■ Try it ■
Nothing but the line with "Image resolution: width=667" and the lines after it, through the end of the records below, is to be repeated, exactly as it is.

[Stored items]
================

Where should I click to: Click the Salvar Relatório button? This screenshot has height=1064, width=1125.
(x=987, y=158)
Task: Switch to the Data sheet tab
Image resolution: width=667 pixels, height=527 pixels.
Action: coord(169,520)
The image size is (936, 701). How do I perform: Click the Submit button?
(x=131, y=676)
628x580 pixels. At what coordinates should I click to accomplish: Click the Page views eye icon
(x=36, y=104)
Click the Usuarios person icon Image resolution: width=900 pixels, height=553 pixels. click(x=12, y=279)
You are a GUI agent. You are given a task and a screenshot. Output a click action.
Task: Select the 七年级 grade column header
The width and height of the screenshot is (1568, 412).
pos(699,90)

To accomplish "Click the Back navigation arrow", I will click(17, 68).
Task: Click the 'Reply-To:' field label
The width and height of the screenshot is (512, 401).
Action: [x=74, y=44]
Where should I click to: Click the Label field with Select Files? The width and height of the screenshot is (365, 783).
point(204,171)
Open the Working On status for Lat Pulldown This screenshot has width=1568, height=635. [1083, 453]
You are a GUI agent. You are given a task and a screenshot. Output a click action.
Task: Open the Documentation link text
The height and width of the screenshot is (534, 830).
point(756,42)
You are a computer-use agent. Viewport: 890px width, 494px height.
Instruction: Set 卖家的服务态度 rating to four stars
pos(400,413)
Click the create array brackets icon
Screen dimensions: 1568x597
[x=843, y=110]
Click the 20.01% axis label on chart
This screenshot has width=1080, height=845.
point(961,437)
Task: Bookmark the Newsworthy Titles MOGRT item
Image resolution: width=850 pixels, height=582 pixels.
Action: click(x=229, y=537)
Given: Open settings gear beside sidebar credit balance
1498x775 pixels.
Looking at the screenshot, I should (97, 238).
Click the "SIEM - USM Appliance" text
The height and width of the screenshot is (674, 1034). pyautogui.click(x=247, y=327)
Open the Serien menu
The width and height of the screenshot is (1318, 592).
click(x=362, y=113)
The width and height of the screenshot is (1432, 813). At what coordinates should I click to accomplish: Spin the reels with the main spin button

================

■ Answer box ■
Image resolution: width=667 pixels, height=527 pixels.
Action: coord(169,520)
The image size is (936, 701). How do I perform: Click the Submit button?
(x=131, y=676)
628x580 pixels. At what coordinates should I click to accomplish: Click the Page views eye icon
(x=36, y=104)
Click the Usuarios person icon Image resolution: width=900 pixels, height=553 pixels. click(x=12, y=279)
You are a GUI agent. You are given a task and a screenshot. Output a click action.
Task: Select the 七年级 grade column header
The width and height of the screenshot is (1568, 412).
pos(699,90)

To accomplish "Click the Back navigation arrow", I will click(17, 68).
Task: Click the 'Reply-To:' field label
The width and height of the screenshot is (512, 401).
Action: [x=74, y=44]
Where should I click to: Click the Label field with Select Files? The width and height of the screenshot is (365, 783).
point(204,171)
Open the Working On status for Lat Pulldown This screenshot has width=1568, height=635. [1083, 453]
You are a GUI agent. You are given a task and a screenshot. Output a click action.
Task: Open the Documentation link text
The height and width of the screenshot is (534, 830).
point(756,42)
You are a computer-use agent. Viewport: 890px width, 494px height.
Instruction: Set 卖家的服务态度 rating to four stars
pos(400,413)
Click the create array brackets icon
Screen dimensions: 1568x597
[x=843, y=110]
Click the 20.01% axis label on chart
This screenshot has width=1080, height=845.
point(961,437)
Task: Bookmark the Newsworthy Titles MOGRT item
Image resolution: width=850 pixels, height=582 pixels.
Action: click(x=229, y=537)
Given: Open settings gear beside sidebar credit balance
1498x775 pixels.
Looking at the screenshot, I should (97, 238).
Click the "SIEM - USM Appliance" text
The height and width of the screenshot is (674, 1034). pyautogui.click(x=247, y=327)
Open the Serien menu
The width and height of the screenshot is (1318, 592).
click(x=362, y=113)
The width and height of the screenshot is (1432, 813). At what coordinates should I click to accomplish: Spin the reels with the main spin button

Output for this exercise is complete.